In den europapolitischen Optionen der Schweiz spiegelt sich das ganze Spektrum zwischen diesen beiden Polen «mehr nationale Souveränität» und «mehr europäische Einbindung»: Gewisse Akteure wollen zurück zu Freihandelsabkommen, also noch vor die Bilateralen zurück. Andere wollen die Rettung und Weiterführung der bisherigen Bilateralen so, wie sie im Augenblick sind. Wieder andere wollen die Bilateralen mit Rahmenabkommen und damit die Möglichkeit des Marktzugangs in den Bereichen Strom, Finanzdienstleistungen usw. Die Vorstellungen über ein solches Rahmenabkommen gehen ihrerseits weit auseinander, und «nicht alles, was in der Schweiz zurzeit für das bilaterale Recht diskutiert wird, ist auch machbar» (Christa Tobler). Nach wie vor möglich ist ein EWR-Beitritt, der sich unter souveränitätspolitischen Gesichtspunkten gegenüber einem Rahmenabkommen sogar als vorteilhafter erweisen könnte.
Wir EU-Befürworter und -befürworterinnen von der Nebs halten die vierte Option hoch: Eine EU-Vollmitgliedschaft – wenigstens als Zukunftsperspektive und nicht zuletzt aus demokratiepolitischen Gründen.
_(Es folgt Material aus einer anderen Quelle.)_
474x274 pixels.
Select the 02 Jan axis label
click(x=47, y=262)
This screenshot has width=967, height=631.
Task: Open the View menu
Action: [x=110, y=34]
4. Was nicht vergessen werden darf
Denn nicht vergessen werden darf der Souveränitätsverlust, der darin liegt, dass wir nicht über die EU-Gesetze mitbestimmen können, die uns betreffen und die wir vorgeblich ganz «autonom» (also selbstbestimmt) übernehmen.
Wir könnten zwar mitbestimmen, wenn wir bereit wären, Souveränität abzugeben. Wir wollen aber keine Souveränität abgeben, um an der Illusion festzuhalten, wir könnten in einer interdependenten Welt alleine über alles bestimmen, was uns betrifft.
Dieses Festhalten an einer Illusion ist einer Demokratie nicht würdig, denn es kostet eine «geteilte» Souveränität, die wir zusammen mit anderen haben könnten – eine Souveränität, die es im Gegensatz zur absoluten tatsächlich gibt.
Wir wollen keine Souveränität abgeben, um an der Illusion festzuhalten, wir könnten in einer interdependenten Welt alleine über alles bestimmen.
Die Schweiz entstand auch nur dank mutiger Bürger, die für eine Abgabe von Souveränität nach oben eintraten. Notwendige Kehrseite ihrer Entstehung war, und notwendige Kehrseite ihres Bestehens ist ein Souveränitätsverlust der Kantone (BV Art. 3). Dieser Verlust gereichte und gereicht uns allen zum Gewinn.
Nicht vergessen werden darf zudem, dass wir mit unserem Abseitsstehen von der EU eine Institution schwächen, die zum Vorteil aller Europäerinnen und Europäer Werte wie Sicherheit, Freiheit, Rechtsstaatlichkeit und Demokratie auch in einem überstaatlichen, gemeinsamen Rahmen denkt, zu verwirklichen sucht und in einem beachtlichen Mass bereits verwirklicht hat.
Sicherheit, Freiheit und Demokratie gibt es in Zukunft entweder auch auf einer überstaatlichen Ebene oder in abnehmendem Masse. Die Nicht-Mitgliedschaft in der EU läuft deshalb unserem Interesse als Bürgerinnen und Bürger Europas grundsätzlich zuwider.
Schliesslich können wir als Bürgerinnen und Bürger des Nicht-EU-Mitglieds Schweiz von Glück reden, dass andere einen gemeinsamen Sicherheits-, Rechts- und Demokratieraum schufen, der zu einer noch nie dagewesenen Friedensperiode in Europa führte.